**PROBLEM TO SOLVE:**
Reproduce each of the rows below word for word, keeping every character, number, and line break unchanged.

**RECORDS PROVIDED:**
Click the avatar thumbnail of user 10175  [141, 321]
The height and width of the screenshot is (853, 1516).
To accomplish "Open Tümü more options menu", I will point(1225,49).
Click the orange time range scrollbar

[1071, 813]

**ANSWER IN FULL:**
Click the avatar thumbnail of user 10175  [141, 321]
The height and width of the screenshot is (853, 1516).
To accomplish "Open Tümü more options menu", I will point(1225,49).
Click the orange time range scrollbar

[1071, 813]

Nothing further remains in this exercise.